◆ **Job item**
Copy out each line of the items below that contains the string "action", treating uppercase and lowercase letters as different.

◆ **Excerpted data**
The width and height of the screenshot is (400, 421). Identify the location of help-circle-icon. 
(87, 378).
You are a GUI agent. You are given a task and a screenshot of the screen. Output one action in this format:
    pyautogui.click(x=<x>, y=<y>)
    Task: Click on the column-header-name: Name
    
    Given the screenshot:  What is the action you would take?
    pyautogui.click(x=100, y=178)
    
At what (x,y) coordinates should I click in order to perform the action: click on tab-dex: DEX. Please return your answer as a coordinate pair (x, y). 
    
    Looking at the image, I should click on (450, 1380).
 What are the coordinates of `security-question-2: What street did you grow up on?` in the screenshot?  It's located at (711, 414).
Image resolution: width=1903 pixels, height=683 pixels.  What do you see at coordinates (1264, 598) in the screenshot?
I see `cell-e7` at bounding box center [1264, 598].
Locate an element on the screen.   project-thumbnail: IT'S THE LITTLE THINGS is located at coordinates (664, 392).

◆ **Expected answer**
You are a GUI agent. You are given a task and a screenshot of the screen. Output one action in this format:
    Given the screenshot:  What is the action you would take?
At what (x,y) coordinates should I click in order to perform the action: click on tab-dex: DEX. Please return your answer as a coordinate pair (x, y). 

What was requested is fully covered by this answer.